---------- Data ----------

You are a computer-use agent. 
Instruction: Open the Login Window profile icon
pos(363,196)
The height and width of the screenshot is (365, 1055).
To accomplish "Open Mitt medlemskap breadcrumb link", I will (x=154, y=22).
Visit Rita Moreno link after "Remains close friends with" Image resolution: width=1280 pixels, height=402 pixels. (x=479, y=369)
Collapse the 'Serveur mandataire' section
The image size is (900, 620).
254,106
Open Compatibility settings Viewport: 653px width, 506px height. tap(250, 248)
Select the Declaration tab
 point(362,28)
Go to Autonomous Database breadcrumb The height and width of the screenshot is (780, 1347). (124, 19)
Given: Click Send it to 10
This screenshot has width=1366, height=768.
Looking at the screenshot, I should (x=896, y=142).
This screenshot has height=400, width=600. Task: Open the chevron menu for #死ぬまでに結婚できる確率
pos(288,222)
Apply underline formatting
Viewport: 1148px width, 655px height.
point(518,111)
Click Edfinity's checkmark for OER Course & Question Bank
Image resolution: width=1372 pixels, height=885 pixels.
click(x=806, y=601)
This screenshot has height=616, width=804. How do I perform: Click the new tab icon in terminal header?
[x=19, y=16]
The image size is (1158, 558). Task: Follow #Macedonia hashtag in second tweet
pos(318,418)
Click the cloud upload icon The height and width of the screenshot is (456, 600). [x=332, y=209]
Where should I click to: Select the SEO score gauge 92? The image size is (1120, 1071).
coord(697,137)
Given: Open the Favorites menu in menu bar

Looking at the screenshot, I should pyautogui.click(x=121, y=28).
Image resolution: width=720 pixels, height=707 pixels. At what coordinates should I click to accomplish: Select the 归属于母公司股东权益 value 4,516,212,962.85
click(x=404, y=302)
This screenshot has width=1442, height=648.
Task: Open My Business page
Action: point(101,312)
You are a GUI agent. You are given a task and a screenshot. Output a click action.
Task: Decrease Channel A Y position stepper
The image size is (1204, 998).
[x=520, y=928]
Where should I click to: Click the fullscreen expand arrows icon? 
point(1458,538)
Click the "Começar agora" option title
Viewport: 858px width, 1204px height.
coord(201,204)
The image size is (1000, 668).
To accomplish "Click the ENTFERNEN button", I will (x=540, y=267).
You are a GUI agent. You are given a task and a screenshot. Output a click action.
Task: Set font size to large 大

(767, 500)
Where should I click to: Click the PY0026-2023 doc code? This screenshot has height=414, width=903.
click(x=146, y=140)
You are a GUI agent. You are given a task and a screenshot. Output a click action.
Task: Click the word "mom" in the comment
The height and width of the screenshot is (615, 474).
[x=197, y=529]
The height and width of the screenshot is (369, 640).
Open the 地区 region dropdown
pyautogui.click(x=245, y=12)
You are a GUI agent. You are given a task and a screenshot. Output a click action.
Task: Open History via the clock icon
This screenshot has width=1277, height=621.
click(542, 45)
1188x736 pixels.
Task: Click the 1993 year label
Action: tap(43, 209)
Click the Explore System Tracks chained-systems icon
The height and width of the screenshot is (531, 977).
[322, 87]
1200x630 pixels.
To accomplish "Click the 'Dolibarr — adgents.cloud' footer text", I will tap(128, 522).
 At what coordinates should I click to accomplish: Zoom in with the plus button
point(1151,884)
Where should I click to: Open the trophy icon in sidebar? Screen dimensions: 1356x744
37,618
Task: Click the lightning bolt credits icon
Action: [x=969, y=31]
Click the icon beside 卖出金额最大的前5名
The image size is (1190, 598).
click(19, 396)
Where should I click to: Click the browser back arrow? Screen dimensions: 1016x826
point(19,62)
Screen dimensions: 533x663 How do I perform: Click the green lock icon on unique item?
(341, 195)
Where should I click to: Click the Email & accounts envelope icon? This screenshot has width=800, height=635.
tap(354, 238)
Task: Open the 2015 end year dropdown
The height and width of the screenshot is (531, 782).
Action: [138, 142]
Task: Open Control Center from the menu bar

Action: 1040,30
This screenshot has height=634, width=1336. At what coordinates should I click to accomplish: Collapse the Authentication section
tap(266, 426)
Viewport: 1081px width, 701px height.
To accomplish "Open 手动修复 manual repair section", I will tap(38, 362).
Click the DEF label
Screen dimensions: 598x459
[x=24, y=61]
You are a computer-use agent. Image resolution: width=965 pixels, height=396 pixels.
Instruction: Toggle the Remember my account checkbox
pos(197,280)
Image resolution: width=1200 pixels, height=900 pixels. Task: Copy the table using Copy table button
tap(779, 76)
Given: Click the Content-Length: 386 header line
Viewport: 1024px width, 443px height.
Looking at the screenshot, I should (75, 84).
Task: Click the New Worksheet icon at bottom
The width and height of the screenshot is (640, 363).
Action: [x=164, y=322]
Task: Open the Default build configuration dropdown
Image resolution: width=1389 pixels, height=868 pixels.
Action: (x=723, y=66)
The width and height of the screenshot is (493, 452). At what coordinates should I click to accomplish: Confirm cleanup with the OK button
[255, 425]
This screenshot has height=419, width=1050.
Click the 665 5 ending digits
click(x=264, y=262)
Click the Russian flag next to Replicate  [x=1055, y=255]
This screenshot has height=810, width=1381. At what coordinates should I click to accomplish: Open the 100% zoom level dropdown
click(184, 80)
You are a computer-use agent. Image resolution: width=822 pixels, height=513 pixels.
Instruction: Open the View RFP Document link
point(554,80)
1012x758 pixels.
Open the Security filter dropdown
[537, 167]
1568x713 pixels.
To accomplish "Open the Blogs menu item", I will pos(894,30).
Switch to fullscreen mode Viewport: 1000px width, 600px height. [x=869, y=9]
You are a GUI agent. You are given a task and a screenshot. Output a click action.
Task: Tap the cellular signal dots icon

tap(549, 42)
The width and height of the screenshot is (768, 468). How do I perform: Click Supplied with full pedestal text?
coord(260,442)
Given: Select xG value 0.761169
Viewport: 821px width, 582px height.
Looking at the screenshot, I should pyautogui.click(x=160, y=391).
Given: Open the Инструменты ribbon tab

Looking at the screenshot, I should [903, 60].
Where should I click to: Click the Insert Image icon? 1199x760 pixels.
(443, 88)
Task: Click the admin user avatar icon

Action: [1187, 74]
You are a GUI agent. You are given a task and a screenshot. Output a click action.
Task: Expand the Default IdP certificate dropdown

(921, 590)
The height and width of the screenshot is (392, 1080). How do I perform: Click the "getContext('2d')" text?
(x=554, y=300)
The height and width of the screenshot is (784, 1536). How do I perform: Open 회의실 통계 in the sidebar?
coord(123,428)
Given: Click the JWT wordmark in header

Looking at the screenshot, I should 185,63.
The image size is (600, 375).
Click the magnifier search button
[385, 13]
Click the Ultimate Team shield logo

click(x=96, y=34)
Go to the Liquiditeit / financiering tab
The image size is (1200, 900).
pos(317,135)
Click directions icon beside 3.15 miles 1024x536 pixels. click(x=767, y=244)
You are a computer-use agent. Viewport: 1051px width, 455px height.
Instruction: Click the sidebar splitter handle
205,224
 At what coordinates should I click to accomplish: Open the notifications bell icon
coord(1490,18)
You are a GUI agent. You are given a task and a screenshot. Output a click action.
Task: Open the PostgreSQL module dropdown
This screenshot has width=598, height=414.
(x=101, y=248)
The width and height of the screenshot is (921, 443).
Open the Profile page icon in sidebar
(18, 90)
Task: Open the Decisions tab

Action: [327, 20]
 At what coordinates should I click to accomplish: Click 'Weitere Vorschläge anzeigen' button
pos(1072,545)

----------

- **The task**:
Only one stretch of the entries above is wanted: the lines from the one containing "Task: Open History via the clock icon" through the one containing "1200x630 pixels.". Please reproduce it exactly.

- **Expected answer**:
Task: Open History via the clock icon
This screenshot has width=1277, height=621.
click(542, 45)
1188x736 pixels.
Task: Click the 1993 year label
Action: tap(43, 209)
Click the Explore System Tracks chained-systems icon
The height and width of the screenshot is (531, 977).
[322, 87]
1200x630 pixels.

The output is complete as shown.